# START OF SELECTED EXCERPT

Most of us go to 1050* without worry, WarWagon will push his to 1500*.

Have you pulled this trailer before? If so what were EGT's then? Is boost OK?
 
Most of us go to 1050* without worry, WarWagon will push his to 1500*.

Have you pulled this trailer before? If so what were EGT's then? Is boost OK?
I haven't pulled it before and boost when I first noticed it on the flat was at 6PSI, climbing it would go higher, it goes as high as 15PSI under hard acceleration. When I slowed a bit to bring the temp down boost was around 3PSI. My pyro gauge red arcs at 1050° so I guess I'm still ok.
 
Is the thermocouple probe pre or post turbo? And I agree, running sustained EGTs of 1100-1150°F pre-turbo won't hurt as long as ECT stays below 210°F peak.
 
1050 post turbo is pretty warm IMHO. What all is done to this truck?

I would be questioning the accuracy of the egt 1st.
 
"Rule of thumb" is add 300-350°F to the post (after) turbo EGT to get pre-turbo EGT.

# END OF SELECTED EXCERPT

» TASK LIST:
[A] In the towing EGT thread, what rule of thumb is given for estimating pre-turbo EGT from a post-turbo reading?
[B] Write the next reply in the towing EGT thread, picking up after its final post.
The records that come next have no connection to the towing EGT thread.

# START OF SUPPLIED ENTRIES

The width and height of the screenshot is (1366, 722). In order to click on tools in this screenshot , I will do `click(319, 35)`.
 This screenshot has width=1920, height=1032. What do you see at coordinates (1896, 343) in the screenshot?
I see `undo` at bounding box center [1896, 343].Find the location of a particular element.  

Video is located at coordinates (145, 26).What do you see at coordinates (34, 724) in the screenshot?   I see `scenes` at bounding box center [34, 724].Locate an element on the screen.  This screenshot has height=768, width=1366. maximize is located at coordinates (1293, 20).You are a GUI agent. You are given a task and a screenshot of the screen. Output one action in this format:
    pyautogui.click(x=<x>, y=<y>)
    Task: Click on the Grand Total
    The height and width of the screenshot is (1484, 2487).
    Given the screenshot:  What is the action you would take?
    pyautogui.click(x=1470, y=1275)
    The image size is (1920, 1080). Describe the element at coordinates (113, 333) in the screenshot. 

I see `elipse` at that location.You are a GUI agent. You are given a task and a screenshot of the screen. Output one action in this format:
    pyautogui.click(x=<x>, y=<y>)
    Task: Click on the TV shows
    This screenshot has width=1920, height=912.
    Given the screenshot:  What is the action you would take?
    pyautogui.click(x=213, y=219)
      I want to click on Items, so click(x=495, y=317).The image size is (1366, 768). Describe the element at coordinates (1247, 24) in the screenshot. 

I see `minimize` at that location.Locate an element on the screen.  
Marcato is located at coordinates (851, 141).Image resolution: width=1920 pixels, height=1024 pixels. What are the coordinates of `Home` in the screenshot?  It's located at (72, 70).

# END OF SUPPLIED ENTRIES

» TASK RESULTS:
[A] Add 300-350°F to the post-turbo EGT.

[B]
I monitor my EGT pre-turbo and with ECT in check all it tells me is when the turbo blanket starts to burn up. Non coated 6.2 pistons can take a sustained 1550 pre-turbo EGT pulling a trailer up a steep grade. So can the ATT turbo. The walking J turbo blanket will scorch black on the turbo side due to the red glow... I have looked for and not found a EGT that melts the engine down - and I have tried hard. Sane to me was cooling the tune down to below 1500 EGT, but, I do not get heartburn over EGT on this engine. (Another engine like a 5.9, 6.0, 7.3 can be a different story.)

Ran so may miles with extreme EGT towing it turned the blue paint on the passinger floor pan brown over the exhaust. On the topside under the carpet! Hint: use header wrap on the exhaust from the turbo to past the bend in the floorpan.

Sent one engine to the scrapyard over ECT as it scuffed a piston. Synthetic oil is not a bad idea if you are working her hard.

If you are going to worry about it get another EGT probe and install it pre turbo.

In general check airflow from dirty air filter sucking in hot underhood air to a restricted exhaust. Burning engine oil also can raise EGT and make the turbo glow.

Example of turbo glow on a CAT C15.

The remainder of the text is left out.